Travis Wright shows off a big part of what the SQL Server team has been working on the last couple of years:

SQL Server 2019 big data clusters provide a complete AI platform. Data can be easily ingested via Spark Streaming or traditional SQL inserts and stored in HDFS, relational tables, graph, or JSON/XML. Data can be prepared by using either Spark jobs or Transact-SQL (T-SQL) queries and fed into machine learning model training routines in either Spark or the SQL Server master instance using a variety of programming languages, including Java, Python, R, and Scala. The resulting models can then be operationalized in batch scoring jobs in Spark, in T-SQL stored procedures for real-time scoring, or encapsulated in REST API containers hosted in the big data cluster.

SQL Server big data clusters provide all the tools and systems to ingest, store, and prepare data for analysis as well as to train the machine learning models, store the models, and operationalize them.
Data can be ingested using Spark Streaming, by inserting data directly to HDFS through the HDFS API, or by inserting data into SQL Server through standard T-SQL insert queries.

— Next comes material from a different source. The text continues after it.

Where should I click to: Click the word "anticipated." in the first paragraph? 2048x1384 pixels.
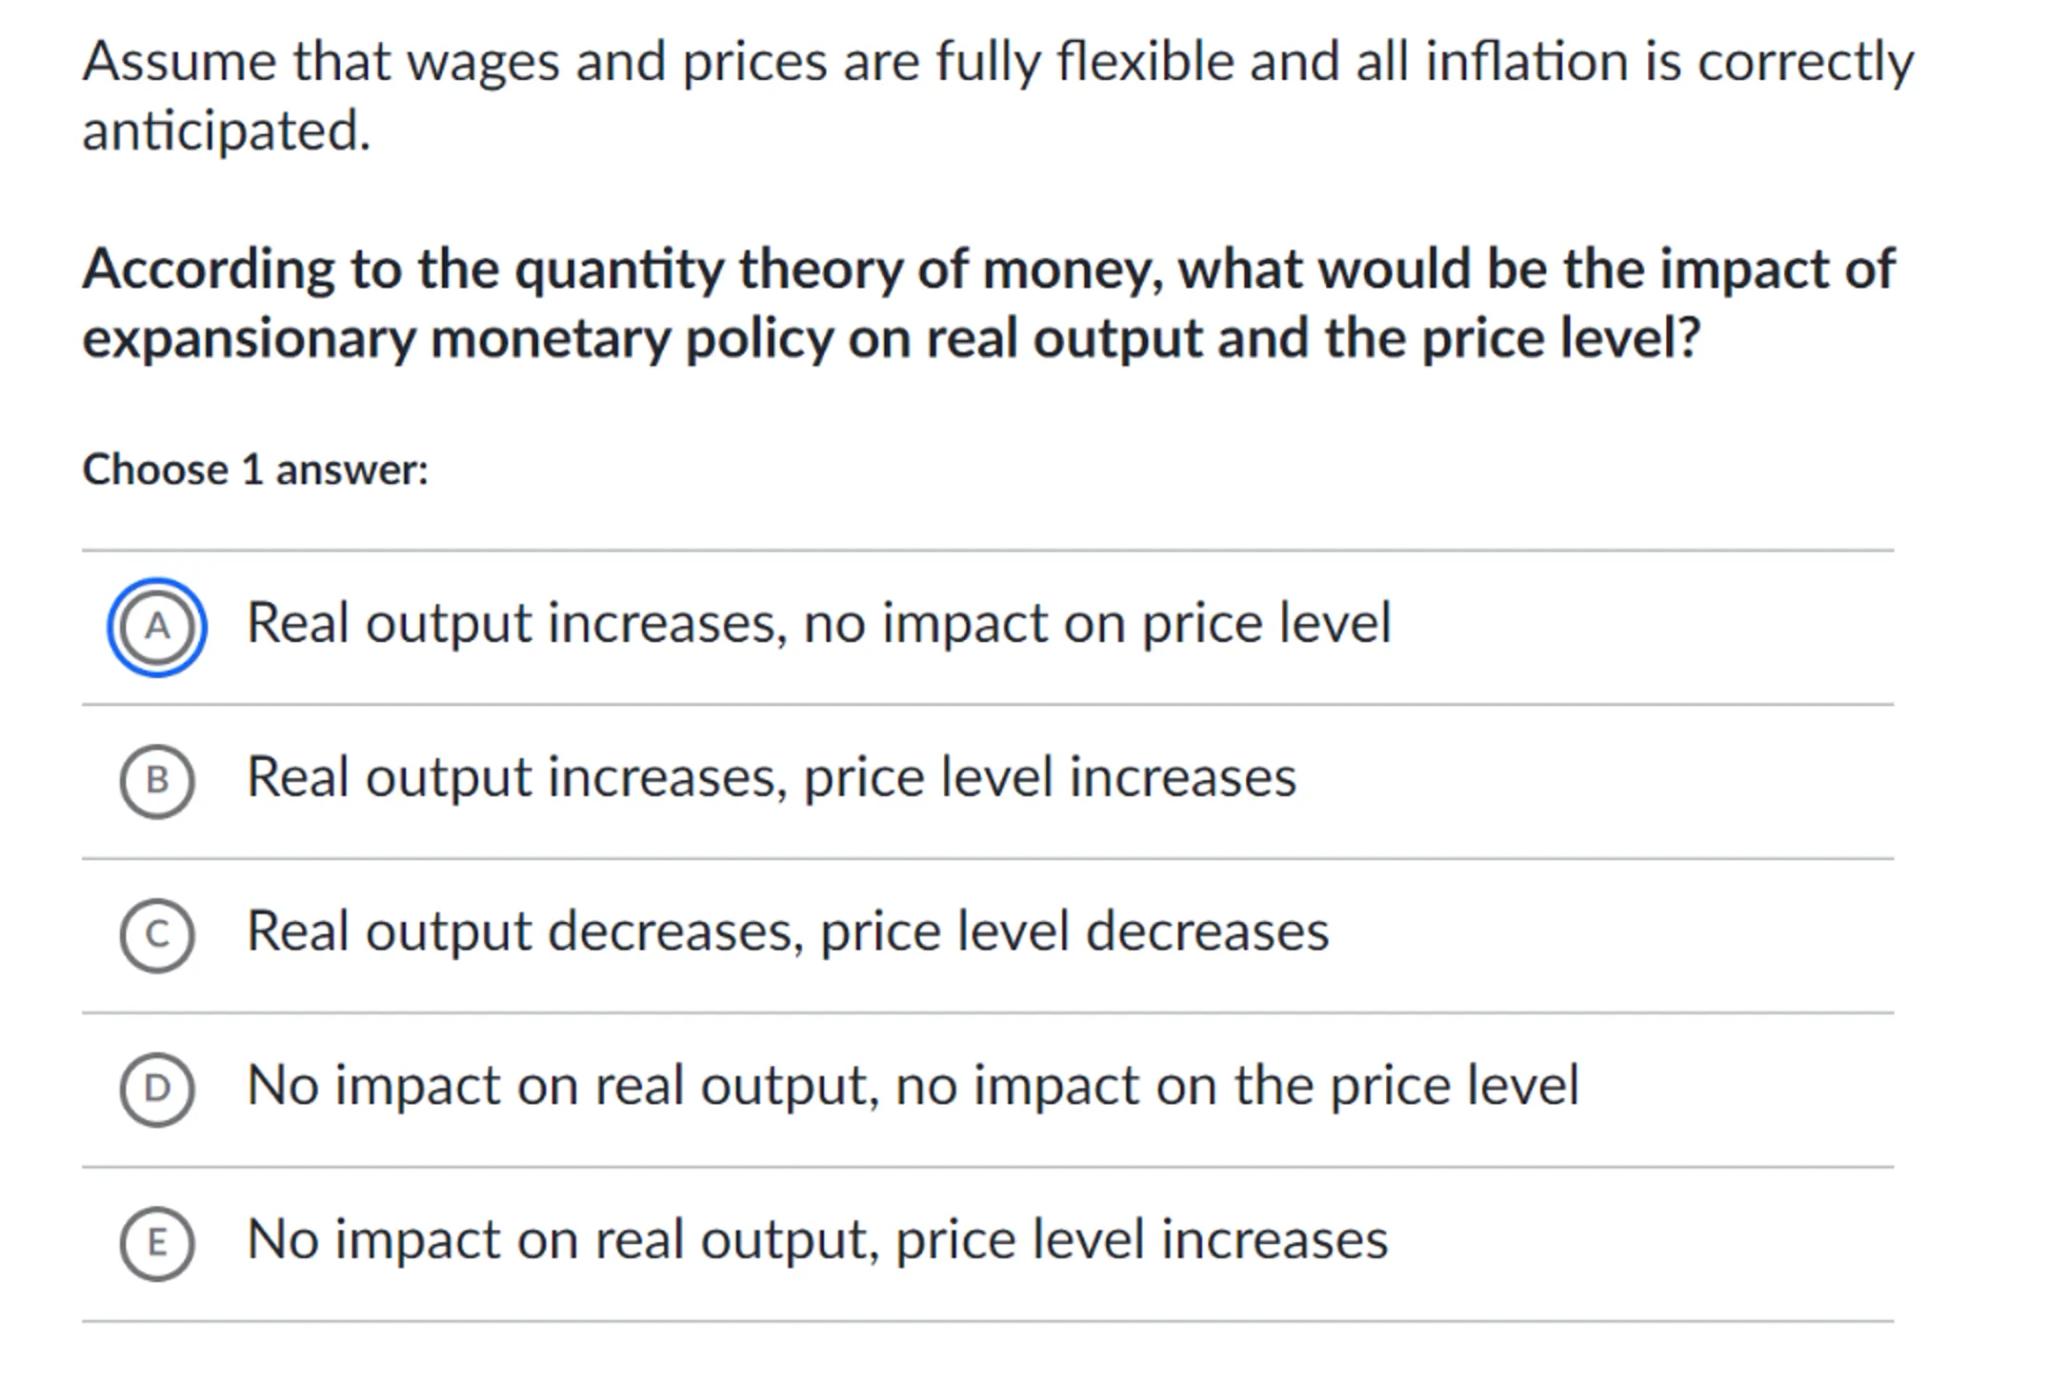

The data can be stored in files in HDFS, or partitioned and stored in data pools, or stored in the SQL Server master instance in tables, graph, or JSON/XML. Either T-SQL or Spark can be used to prepare data by running batch jobs to transform the data, aggregate it, or perform other data wrangling tasks.

Data scientists can choose either to use SQL Server Machine Learning Services in the master instance to run R, Python, or Java model training scripts or to use Spark. In either case, the full library of open-source machine learning libraries, such as TensorFlow or Caffe, can be used to train models.

Lastly, once the models are trained, they can be operationalized in the SQL Server master instance using real-time, native scoring via the PREDICT function in a stored procedure in the SQL Server master instance; or you can use batch scoring over the data in HDFS with Spark. Alternatively, using tools provided with the big data cluster, data engineers can easily wrap the model in a REST API and provision the API + model as a container on the big data cluster as a scoring microservice for easy integration into any application.

I’ve wanted Spark integration ever since 2016 and we’re going to get it.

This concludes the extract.